» **The exercise**: Present every line of the records below as a Markdown table with the columns "Row" and "Line," numbering each row and skipping blank lines.

(Collected data)
——

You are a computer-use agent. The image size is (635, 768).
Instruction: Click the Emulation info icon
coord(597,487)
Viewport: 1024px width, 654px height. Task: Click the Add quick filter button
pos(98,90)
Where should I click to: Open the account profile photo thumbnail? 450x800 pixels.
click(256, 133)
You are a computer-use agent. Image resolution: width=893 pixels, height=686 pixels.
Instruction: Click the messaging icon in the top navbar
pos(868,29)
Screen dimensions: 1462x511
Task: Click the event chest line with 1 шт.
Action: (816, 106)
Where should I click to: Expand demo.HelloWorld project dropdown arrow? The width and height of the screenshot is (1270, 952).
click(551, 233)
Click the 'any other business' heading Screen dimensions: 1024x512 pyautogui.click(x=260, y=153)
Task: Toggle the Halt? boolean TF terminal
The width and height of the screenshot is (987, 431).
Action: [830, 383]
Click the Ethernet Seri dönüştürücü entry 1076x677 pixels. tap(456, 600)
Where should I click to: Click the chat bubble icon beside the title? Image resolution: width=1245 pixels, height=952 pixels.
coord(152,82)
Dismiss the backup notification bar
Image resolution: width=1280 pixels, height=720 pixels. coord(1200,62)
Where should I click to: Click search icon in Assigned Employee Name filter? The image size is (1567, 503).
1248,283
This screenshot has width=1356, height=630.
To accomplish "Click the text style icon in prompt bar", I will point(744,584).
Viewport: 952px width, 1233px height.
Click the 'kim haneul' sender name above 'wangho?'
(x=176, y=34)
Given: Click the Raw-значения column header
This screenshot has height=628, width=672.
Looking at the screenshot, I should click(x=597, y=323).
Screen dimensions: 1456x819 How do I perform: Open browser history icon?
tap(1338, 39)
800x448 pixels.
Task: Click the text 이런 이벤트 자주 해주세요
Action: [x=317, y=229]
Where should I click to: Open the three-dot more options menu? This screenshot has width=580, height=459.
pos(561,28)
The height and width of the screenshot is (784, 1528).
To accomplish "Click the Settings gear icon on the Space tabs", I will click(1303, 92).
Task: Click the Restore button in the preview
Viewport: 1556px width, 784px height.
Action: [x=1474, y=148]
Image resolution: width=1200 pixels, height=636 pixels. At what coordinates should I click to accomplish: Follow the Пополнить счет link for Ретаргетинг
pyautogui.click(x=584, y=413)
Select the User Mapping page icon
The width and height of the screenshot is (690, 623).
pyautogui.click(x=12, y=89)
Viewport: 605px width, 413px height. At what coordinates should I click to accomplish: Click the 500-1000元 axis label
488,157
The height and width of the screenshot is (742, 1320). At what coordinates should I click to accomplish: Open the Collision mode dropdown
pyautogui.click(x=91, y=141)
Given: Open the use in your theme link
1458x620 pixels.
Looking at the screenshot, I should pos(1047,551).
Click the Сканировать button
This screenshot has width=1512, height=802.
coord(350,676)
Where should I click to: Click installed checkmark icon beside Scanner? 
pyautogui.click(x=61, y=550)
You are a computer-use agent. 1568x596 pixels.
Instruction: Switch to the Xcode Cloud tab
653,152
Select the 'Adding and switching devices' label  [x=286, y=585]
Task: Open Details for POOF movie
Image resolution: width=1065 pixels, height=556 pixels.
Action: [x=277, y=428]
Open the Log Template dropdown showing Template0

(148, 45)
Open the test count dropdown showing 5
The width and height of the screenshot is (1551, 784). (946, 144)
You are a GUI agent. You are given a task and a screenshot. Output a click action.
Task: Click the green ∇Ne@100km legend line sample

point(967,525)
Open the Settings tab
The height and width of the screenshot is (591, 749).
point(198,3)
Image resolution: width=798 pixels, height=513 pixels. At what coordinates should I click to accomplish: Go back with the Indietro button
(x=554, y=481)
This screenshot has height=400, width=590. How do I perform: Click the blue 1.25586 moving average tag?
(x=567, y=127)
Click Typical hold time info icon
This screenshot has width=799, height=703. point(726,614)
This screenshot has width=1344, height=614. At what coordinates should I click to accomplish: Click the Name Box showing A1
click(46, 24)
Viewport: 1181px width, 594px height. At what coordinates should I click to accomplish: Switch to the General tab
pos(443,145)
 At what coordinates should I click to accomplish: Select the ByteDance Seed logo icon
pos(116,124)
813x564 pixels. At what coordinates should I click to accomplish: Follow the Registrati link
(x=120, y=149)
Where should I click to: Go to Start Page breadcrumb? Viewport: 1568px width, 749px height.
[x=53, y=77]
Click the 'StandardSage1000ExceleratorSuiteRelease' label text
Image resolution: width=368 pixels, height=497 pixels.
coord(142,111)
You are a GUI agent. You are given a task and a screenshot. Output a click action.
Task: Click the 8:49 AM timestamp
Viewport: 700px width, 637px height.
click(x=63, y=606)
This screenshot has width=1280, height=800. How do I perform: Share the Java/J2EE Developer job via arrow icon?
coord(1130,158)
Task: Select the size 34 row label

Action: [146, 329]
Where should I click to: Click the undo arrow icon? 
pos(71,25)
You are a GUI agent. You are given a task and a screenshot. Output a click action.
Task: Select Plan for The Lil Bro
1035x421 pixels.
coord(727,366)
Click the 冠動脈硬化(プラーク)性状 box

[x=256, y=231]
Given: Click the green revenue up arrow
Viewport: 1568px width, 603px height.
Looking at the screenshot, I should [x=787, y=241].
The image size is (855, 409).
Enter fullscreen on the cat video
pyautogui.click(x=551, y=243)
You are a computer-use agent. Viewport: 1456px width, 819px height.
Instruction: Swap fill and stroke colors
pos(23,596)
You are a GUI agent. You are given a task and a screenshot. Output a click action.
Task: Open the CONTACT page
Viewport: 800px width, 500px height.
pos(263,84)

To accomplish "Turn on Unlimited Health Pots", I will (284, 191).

——

» **Task answer**:
| Row | Line |
|---|---|
| 1 | You are a computer-use agent. The image size is (635, 768). |
| 2 | Instruction: Click the Emulation info icon |
| 3 | coord(597,487) |
| 4 | Viewport: 1024px width, 654px height. Task: Click the Add quick filter button |
| 5 | pos(98,90) |
| 6 | Where should I click to: Open the account profile photo thumbnail? 450x800 pixels. |
| 7 | click(256, 133) |
| 8 | You are a computer-use agent. Image resolution: width=893 pixels, height=686 pixels. |
| 9 | Instruction: Click the messaging icon in the top navbar |
| 10 | pos(868,29) |
| 11 | Screen dimensions: 1462x511 |
| 12 | Task: Click the event chest line with 1 шт. |
| 13 | Action: (816, 106) |
| 14 | Where should I click to: Expand demo.HelloWorld project dropdown arrow? The width and height of the screenshot is (1270, 952). |
| 15 | click(551, 233) |
| 16 | Click the 'any other business' heading Screen dimensions: 1024x512 pyautogui.click(x=260, y=153) |
| 17 | Task: Toggle the Halt? boolean TF terminal |
| 18 | The width and height of the screenshot is (987, 431). |
| 19 | Action: [830, 383] |
| 20 | Click the Ethernet Seri dönüştürücü entry 1076x677 pixels. tap(456, 600) |
| 21 | Where should I click to: Click the chat bubble icon beside the title? Image resolution: width=1245 pixels, height=952 pixels. |
| 22 | coord(152,82) |
| 23 | Dismiss the backup notification bar |
| 24 | Image resolution: width=1280 pixels, height=720 pixels. coord(1200,62) |
| 25 | Where should I click to: Click search icon in Assigned Employee Name filter? The image size is (1567, 503). |
| 26 | 1248,283 |
| 27 | This screenshot has width=1356, height=630. |
| 28 | To accomplish "Click the text style icon in prompt bar", I will point(744,584). |
| 29 | Viewport: 952px width, 1233px height. |
| 30 | Click the 'kim haneul' sender name above 'wangho?' |
| 31 | (x=176, y=34) |
| 32 | Given: Click the Raw-значения column header |
| 33 | This screenshot has height=628, width=672. |
| 34 | Looking at the screenshot, I should click(x=597, y=323). |
| 35 | Screen dimensions: 1456x819 How do I perform: Open browser history icon? |
| 36 | tap(1338, 39) |
| 37 | 800x448 pixels. |
| 38 | Task: Click the text 이런 이벤트 자주 해주세요 |
| 39 | Action: [x=317, y=229] |
| 40 | Where should I click to: Open the three-dot more options menu? This screenshot has width=580, height=459. |
| 41 | pos(561,28) |
| 42 | The height and width of the screenshot is (784, 1528). |
| 43 | To accomplish "Click the Settings gear icon on the Space tabs", I will click(1303, 92). |
| 44 | Task: Click the Restore button in the preview |
| 45 | Viewport: 1556px width, 784px height. |
| 46 | Action: [x=1474, y=148] |
| 47 | Image resolution: width=1200 pixels, height=636 pixels. At what coordinates should I click to accomplish: Follow the Пополнить счет link for Ретаргетинг |
| 48 | pyautogui.click(x=584, y=413) |
| 49 | Select the User Mapping page icon |
| 50 | The width and height of the screenshot is (690, 623). |
| 51 | pyautogui.click(x=12, y=89) |
| 52 | Viewport: 605px width, 413px height. At what coordinates should I click to accomplish: Click the 500-1000元 axis label |
| 53 | 488,157 |
| 54 | The height and width of the screenshot is (742, 1320). At what coordinates should I click to accomplish: Open the Collision mode dropdown |
| 55 | pyautogui.click(x=91, y=141) |
| 56 | Given: Open the use in your theme link |
| 57 | 1458x620 pixels. |
| 58 | Looking at the screenshot, I should pos(1047,551). |
| 59 | Click the Сканировать button |
| 60 | This screenshot has width=1512, height=802. |
| 61 | coord(350,676) |
| 62 | Where should I click to: Click installed checkmark icon beside Scanner?  |
| 63 | pyautogui.click(x=61, y=550) |
| 64 | You are a computer-use agent. 1568x596 pixels. |
| 65 | Instruction: Switch to the Xcode Cloud tab |
| 66 | 653,152 |
| 67 | Select the 'Adding and switching devices' label  [x=286, y=585] |
| 68 | Task: Open Details for POOF movie |
| 69 | Image resolution: width=1065 pixels, height=556 pixels. |
| 70 | Action: [x=277, y=428] |
| 71 | Open the Log Template dropdown showing Template0 |
| 72 | (148, 45) |
| 73 | Open the test count dropdown showing 5 |
| 74 | The width and height of the screenshot is (1551, 784). (946, 144) |
| 75 | You are a GUI agent. You are given a task and a screenshot. Output a click action. |
| 76 | Task: Click the green ∇Ne@100km legend line sample |
| 77 | point(967,525) |
| 78 | Open the Settings tab |
| 79 | The height and width of the screenshot is (591, 749). |
| 80 | point(198,3) |
| 81 | Image resolution: width=798 pixels, height=513 pixels. At what coordinates should I click to accomplish: Go back with the Indietro button |
| 82 | (x=554, y=481) |
| 83 | This screenshot has height=400, width=590. How do I perform: Click the blue 1.25586 moving average tag? |
| 84 | (x=567, y=127) |
| 85 | Click Typical hold time info icon |
| 86 | This screenshot has width=799, height=703. point(726,614) |
| 87 | This screenshot has width=1344, height=614. At what coordinates should I click to accomplish: Click the Name Box showing A1 |
| 88 | click(46, 24) |
| 89 | Viewport: 1181px width, 594px height. At what coordinates should I click to accomplish: Switch to the General tab |
| 90 | pos(443,145) |
| 91 |  At what coordinates should I click to accomplish: Select the ByteDance Seed logo icon |
| 92 | pos(116,124) |
| 93 | 813x564 pixels. At what coordinates should I click to accomplish: Follow the Registrati link |
| 94 | (x=120, y=149) |
| 95 | Where should I click to: Go to Start Page breadcrumb? Viewport: 1568px width, 749px height. |
| 96 | [x=53, y=77] |
| 97 | Click the 'StandardSage1000ExceleratorSuiteRelease' label text |
| 98 | Image resolution: width=368 pixels, height=497 pixels. |
| 99 | coord(142,111) |
| 100 | You are a GUI agent. You are given a task and a screenshot. Output a click action. |
| 101 | Task: Click the 8:49 AM timestamp |
| 102 | Viewport: 700px width, 637px height. |
| 103 | click(x=63, y=606) |
| 104 | This screenshot has width=1280, height=800. How do I perform: Share the Java/J2EE Developer job via arrow icon? |
| 105 | coord(1130,158) |
| 106 | Task: Select the size 34 row label |
| 107 | Action: [146, 329] |
| 108 | Where should I click to: Click the undo arrow icon?  |
| 109 | pos(71,25) |
| 110 | You are a GUI agent. You are given a task and a screenshot. Output a click action. |
| 111 | Task: Select Plan for The Lil Bro |
| 112 | 1035x421 pixels. |
| 113 | coord(727,366) |
| 114 | Click the 冠動脈硬化(プラーク)性状 box |
| 115 | [x=256, y=231] |
| 116 | Given: Click the green revenue up arrow |
| 117 | Viewport: 1568px width, 603px height. |
| 118 | Looking at the screenshot, I should [x=787, y=241]. |
| 119 | The image size is (855, 409). |
| 120 | Enter fullscreen on the cat video |
| 121 | pyautogui.click(x=551, y=243) |
| 122 | You are a computer-use agent. Viewport: 1456px width, 819px height. |
| 123 | Instruction: Swap fill and stroke colors |
| 124 | pos(23,596) |
| 125 | You are a GUI agent. You are given a task and a screenshot. Output a click action. |
| 126 | Task: Open the CONTACT page |
| 127 | Viewport: 800px width, 500px height. |
| 128 | pos(263,84) |
| 129 | To accomplish "Turn on Unlimited Health Pots", I will (284, 191). |